[CMake] 1 tricky question, 1 bug report

Sat Mar 14 10:26:34 EDT 2009

Maik Beckmann schrieb am Samstag 14 März 2009 um 00:02:

> However, a look at cmFortranLexer.cxx shows that BEGIN is defined as
>   #define BEGIN yyg->yy_start = 1 + 2 *
> which IMHO means that the lexer can only have one state at a time.  If
> str_dq or str_sq is set, the desired *_fmt state is lost.

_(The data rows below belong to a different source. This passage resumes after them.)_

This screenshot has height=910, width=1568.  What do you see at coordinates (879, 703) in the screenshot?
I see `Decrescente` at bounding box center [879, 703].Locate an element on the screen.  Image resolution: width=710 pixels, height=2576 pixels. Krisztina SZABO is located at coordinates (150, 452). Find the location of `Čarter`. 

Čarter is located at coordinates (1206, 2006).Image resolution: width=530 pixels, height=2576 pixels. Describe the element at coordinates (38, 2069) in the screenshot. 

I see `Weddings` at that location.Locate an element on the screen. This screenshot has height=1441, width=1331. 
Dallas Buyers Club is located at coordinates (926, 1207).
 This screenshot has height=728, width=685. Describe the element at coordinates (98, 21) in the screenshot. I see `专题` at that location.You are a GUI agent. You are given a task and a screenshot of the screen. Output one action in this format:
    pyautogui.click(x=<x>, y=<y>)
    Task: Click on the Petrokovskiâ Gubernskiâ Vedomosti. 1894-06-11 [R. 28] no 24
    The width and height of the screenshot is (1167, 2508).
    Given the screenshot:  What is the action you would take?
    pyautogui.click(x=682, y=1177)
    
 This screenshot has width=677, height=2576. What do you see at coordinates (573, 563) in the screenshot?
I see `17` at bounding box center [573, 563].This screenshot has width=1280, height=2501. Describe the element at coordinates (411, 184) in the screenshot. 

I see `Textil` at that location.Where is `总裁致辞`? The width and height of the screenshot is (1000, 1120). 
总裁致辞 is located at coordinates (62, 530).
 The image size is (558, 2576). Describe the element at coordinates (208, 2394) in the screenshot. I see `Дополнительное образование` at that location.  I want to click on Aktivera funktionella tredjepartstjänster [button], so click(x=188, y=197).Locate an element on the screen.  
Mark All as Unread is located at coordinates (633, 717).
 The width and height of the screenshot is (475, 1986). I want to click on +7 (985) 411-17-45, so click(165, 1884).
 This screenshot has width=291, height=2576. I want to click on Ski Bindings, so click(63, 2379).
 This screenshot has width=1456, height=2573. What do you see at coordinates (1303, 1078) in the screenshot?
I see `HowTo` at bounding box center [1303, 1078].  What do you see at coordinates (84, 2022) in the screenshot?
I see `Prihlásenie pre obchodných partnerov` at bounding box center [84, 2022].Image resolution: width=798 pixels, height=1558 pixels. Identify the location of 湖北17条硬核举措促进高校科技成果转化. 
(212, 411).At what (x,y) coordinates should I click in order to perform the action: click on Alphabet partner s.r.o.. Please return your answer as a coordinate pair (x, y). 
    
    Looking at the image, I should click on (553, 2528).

A closer look at the source shows me, that it at least wants to take care of 
restoring the old start state after the fortran string literal is closed.  
Unterminated strings break this
{{{
<str_dq,str_sq>\n {
  unput ('\n');
  BEGIN(INITIAL);
  return UNTERMINATED_STRING;
}
}}}
which can be fixed.

> Given that this is the case, lexer states are the wrong tool for the
> problem.

I'm not sure about my statement anymore.  I'm looked at a copy of "lex & yacc" 
(O'Reilley) which contains a section about combining lexers using start 
states.  It suggests to put some code to manage the states before yylex is 
called like this:
{{{
..
%%
// will be processed before yylex
%{
 // manage states before yylex is called
%}
...
%%
..
}}}

The book also mentions the disadvantage, that only one lexer can be active.  
This would only be a problem if one format is allowed to $/#include the other 
format.  I never tried it, will do.  This is the _first_ option.

The _second_ option proposed in the book is to have two distinct fortran 
lexers (and probably two parsers).  This is the cleanest solution, but would 
be engineered for this special problem, IMHO. 

The _third_ option is to make the lexer format agnostic and handle formats at 
the parser code.  This should work well, since we just have to make sure that 
the valid MODULE und USE statements are catched.  Remeber, so far the free 
format code processes fixed format code proper most of time.

Best,
 -- Maik